The tweeter is arguably the most interesting driver of all, the whole assembly is roughly more than 20cms deep, featuring a complex fat metal rod behind the diaphragm that's drilled by a logarithmic spiral of thin, differentially tuned pipes. The purpose is to create a flat acoustic impedance at the rear of the diaphragm, while also allowing through some non-coherent treble output to add extra air and spaciousness.
A hefty baseplate is invisibly incorporated in the base of the enclosure, ensuring fine physical stability and secure spike accommodation. However, the spikes themselves put form ahead of function - they look stylish, but the lock-nuts can only be finger tightened. Three matching pairs of terminals are mounted low down at the rear.
The Performance 6 LE is clearly intended for free space siting, well clear of walls, as was amply confirmed in the far-field averaged in-room response traces.
These showed an exceptionally good overall balance right across the audio band, from a -6dB point at 22Hz (under in-room conditions). The trend was unusually even throughout the bass region and also exceptionally smooth above 300Hz, though there's a touch of over-exuberance in the mid-treble, 5-7kHz.
The measurements were very similar indeed to those made on the original Performance 6 under similar conditions some three years earlier, though there were a couple of minor differences. The impedance traces were very similar indeed, but the LE shows slightly more low bass damping.

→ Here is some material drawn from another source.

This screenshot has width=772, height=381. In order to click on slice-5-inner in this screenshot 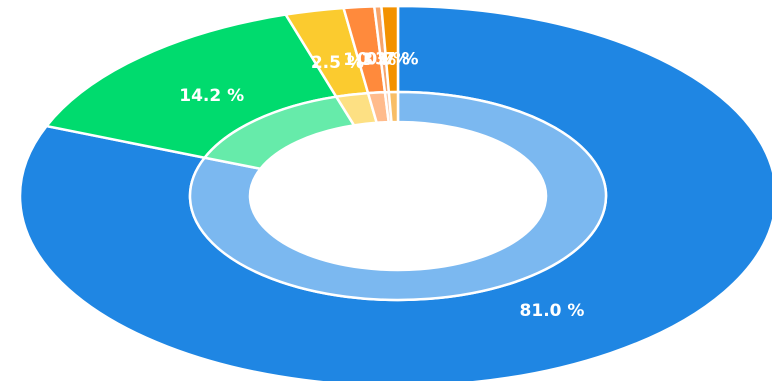, I will do `click(394, 107)`.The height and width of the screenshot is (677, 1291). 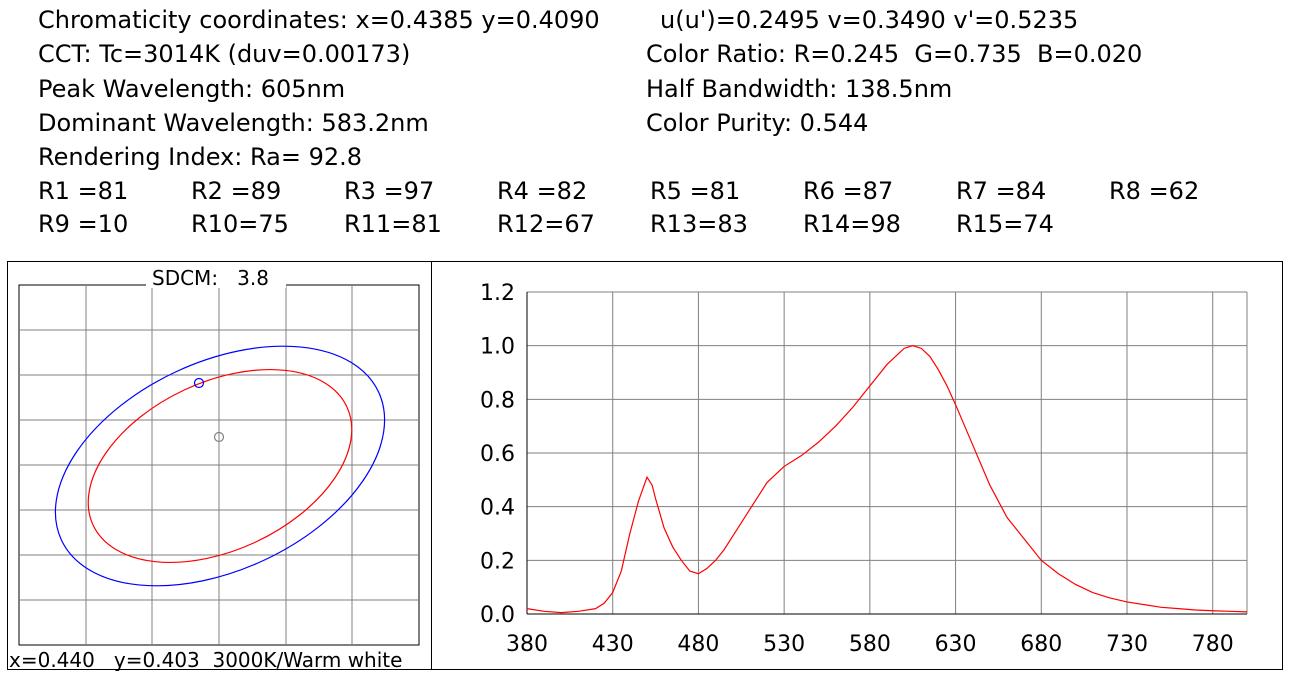 What do you see at coordinates (498, 294) in the screenshot?
I see `y-tick-label: 1.2` at bounding box center [498, 294].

Sensitivity came out at 88dB on our tests, a decent enough figure (if a tad below the 89dB claimed), but the load the amplifier has to deal with is quite demanding through the bass region.
The top end is arguably a shade hot, but it's also delightfully sweet, open, well integrated and never sounds forced, while bass always sounds controlled, as well as satisfyingly deep and powerful.

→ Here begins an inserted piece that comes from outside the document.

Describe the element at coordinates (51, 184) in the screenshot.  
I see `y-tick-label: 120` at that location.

Put on the Chemical Brothers, wind up the volume as high as you dare and then touch the sides of the enclosure. Hardly any vibration comes through, so it's obvious that the radical enclosure is doing a very fine job.
That's further emphasised by the lack of boxy effects and the airy-but-precise stereo imaging. One simply isn't conscious that the sound is emanating from two reasonably large enclosures - you simply hear the music, and the stereo mix, with fine focus and freedom from boxiness.

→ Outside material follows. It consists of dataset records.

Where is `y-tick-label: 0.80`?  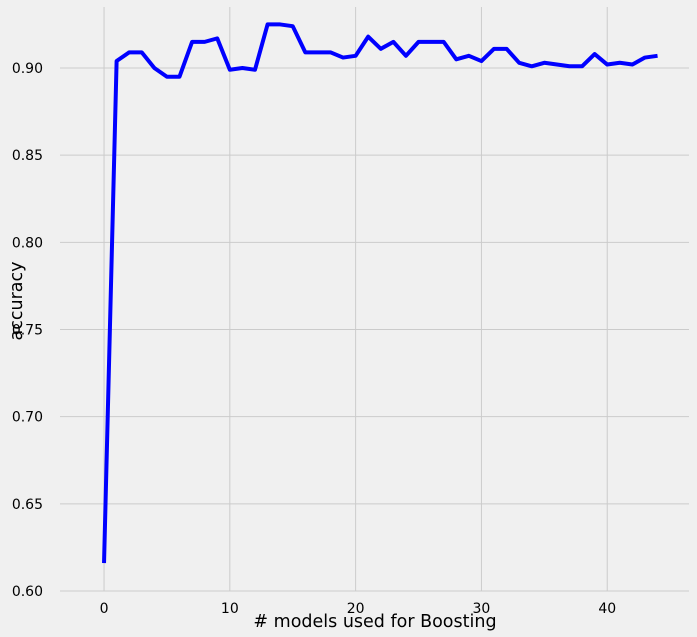
y-tick-label: 0.80 is located at coordinates (28, 243). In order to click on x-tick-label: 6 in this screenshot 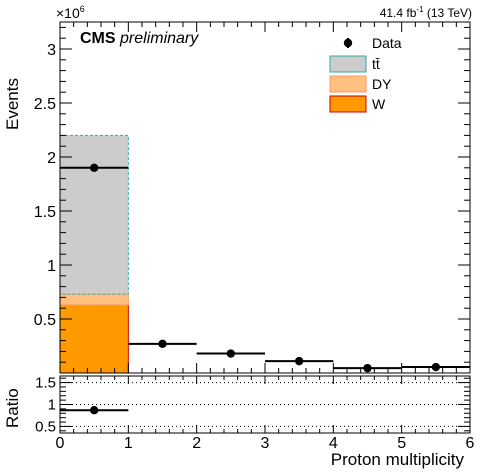, I will do `click(470, 444)`.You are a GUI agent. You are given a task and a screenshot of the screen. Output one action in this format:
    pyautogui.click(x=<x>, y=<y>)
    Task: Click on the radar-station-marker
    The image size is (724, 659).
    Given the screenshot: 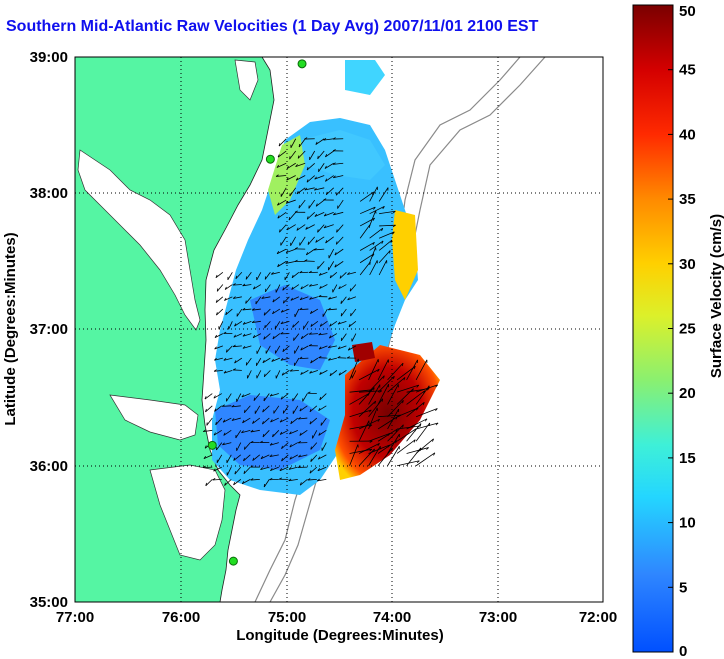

Though most of the news is very positive, transparency and image depth did seem somewhat limited and dynamics sounded a little constrained. The bass end, in particular, sounds a trifle congested and lacking a little freedom of expression.
Rather than underpinning things and taking the lead in driving the music along, it sort of hangs on in there, doing what's necessary and keeping good time, but not really taking over the control or the initiative.
Play as loud as you like
Dynamic range, however, is thoroughly impressive, presumably thanks to the very low enclosure 'signature', so low level detail comes through well. Instrumental textures are well portrayed and with ensemble material it was quite easy to distinguish the number of brass or string instruments playing.
Colorations are very low, too and speech sounds unusually clean of any undesirable cuppy or nasal effects.
On the end of a largely Naim-based system, the overall character might be a little cool and lean for some tastes, so we exchanged our regular speaker cables for the slightly richer and fuller sounding Chord Signature, to good effect.
However, the biggest strength of the Performance 6 Limited Edition must be its ability to sound sweet, open, coherent and detailed even at very low listening levels.
At the same time, this new LE version remains happy and free from aggression when being played seriously loud, too.